═══ Supplied material

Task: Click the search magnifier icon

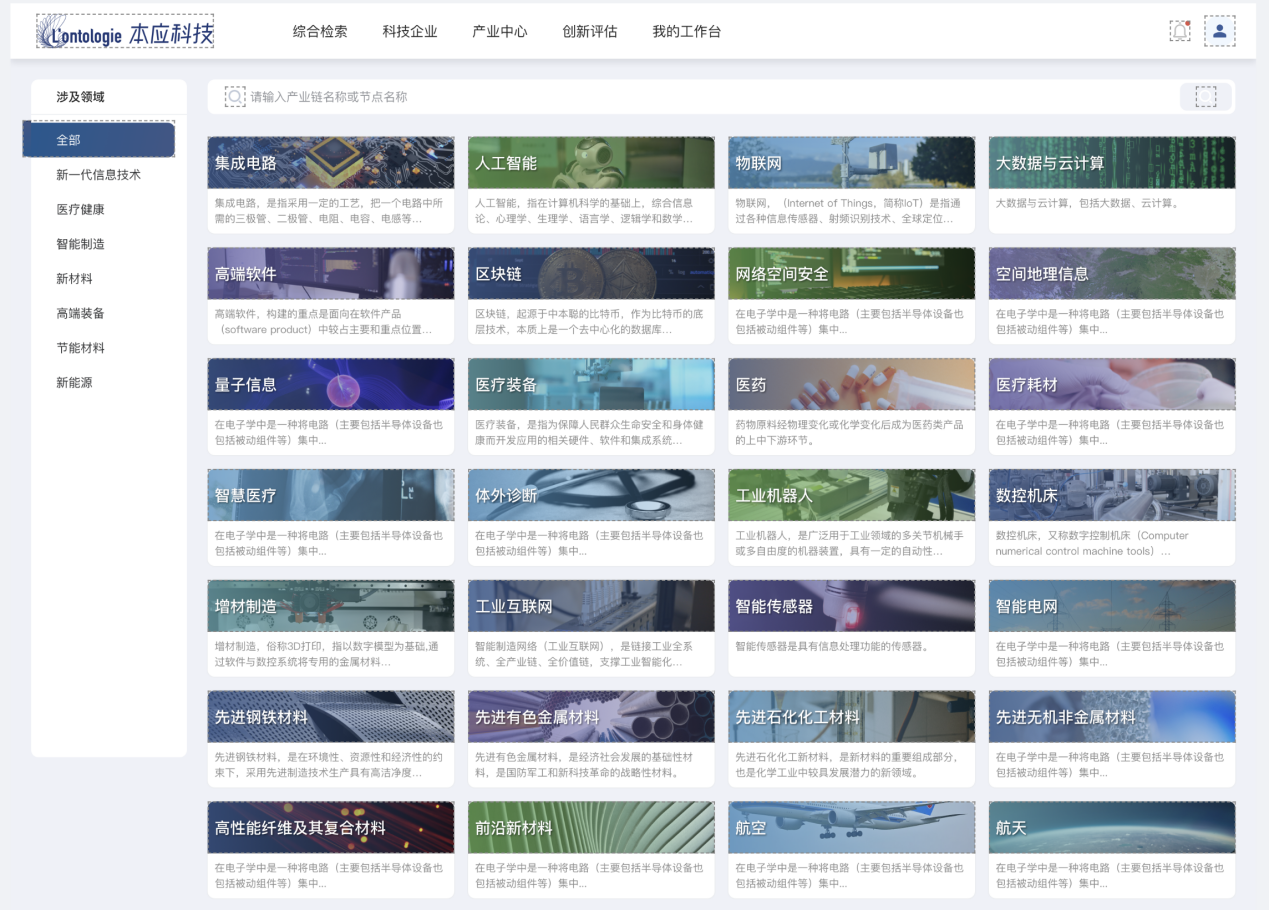Action: (235, 97)
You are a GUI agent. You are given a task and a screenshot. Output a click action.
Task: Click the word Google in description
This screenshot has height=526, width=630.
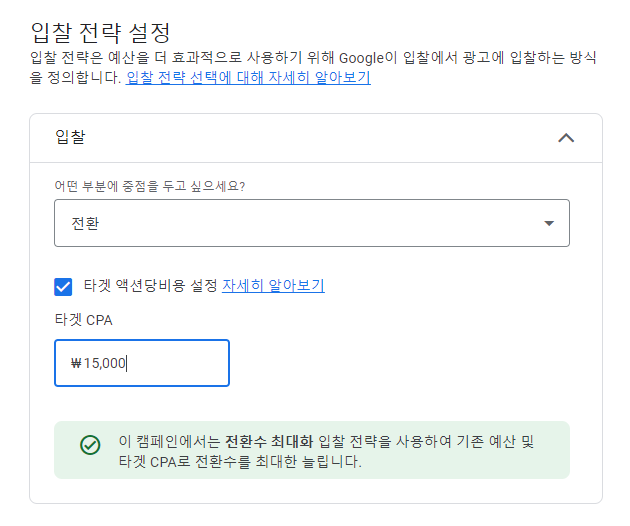pyautogui.click(x=361, y=58)
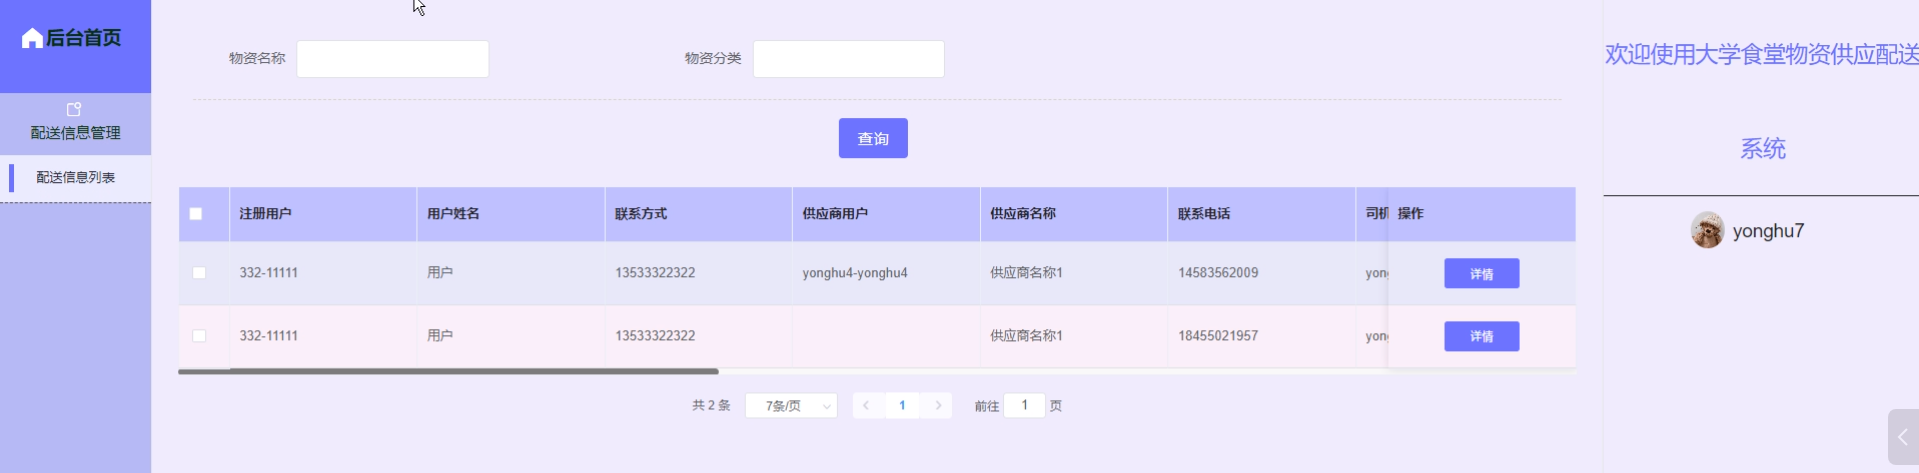
Task: Open 详情 for the second table row
Action: click(x=1481, y=336)
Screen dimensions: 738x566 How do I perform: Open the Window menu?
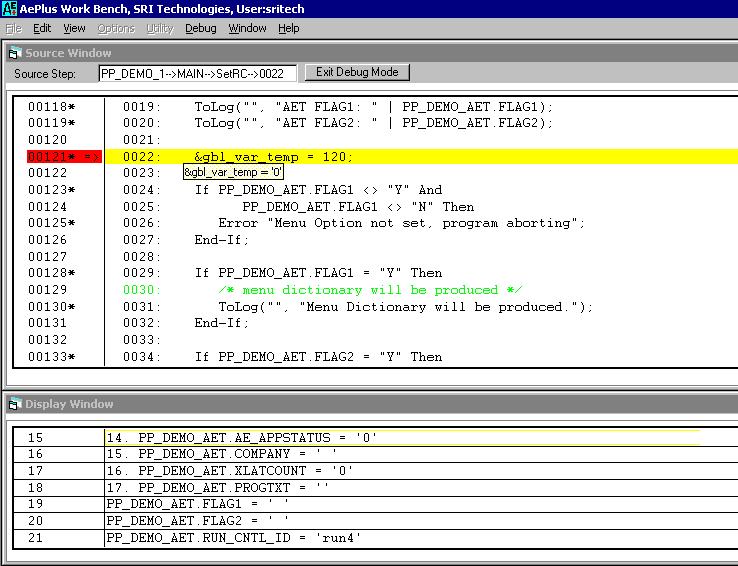pos(247,28)
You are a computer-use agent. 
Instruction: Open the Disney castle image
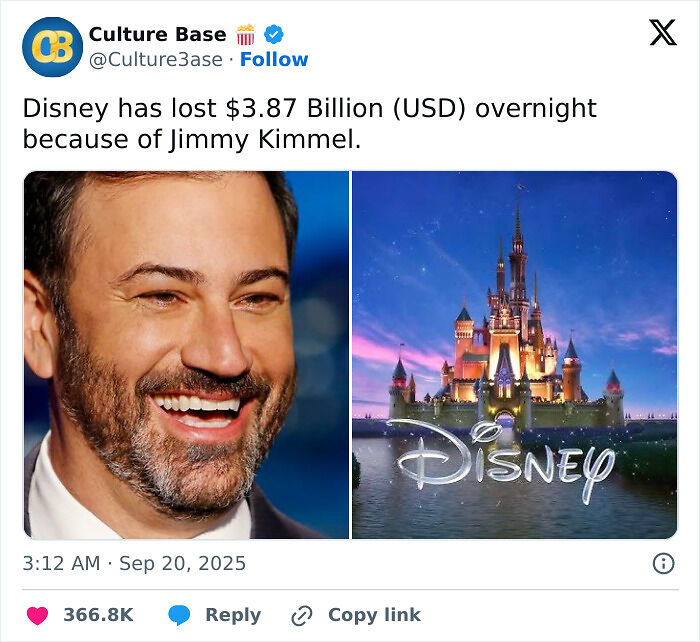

══════

Exercise prompt
Each record above is to be returned unchanged, while any picture it holds stays out.

Response to the task
Task: Click the search magnifier icon

Action: (235, 97)
You are a GUI agent. You are given a task and a screenshot. Output a click action.
Task: Click the word Google in description
This screenshot has height=526, width=630.
pyautogui.click(x=361, y=58)
Task: Open 详情 for the second table row
Action: click(x=1481, y=336)
Screen dimensions: 738x566 How do I perform: Open the Window menu?
pos(247,28)
You are a computer-use agent. 
Instruction: Open the Disney castle image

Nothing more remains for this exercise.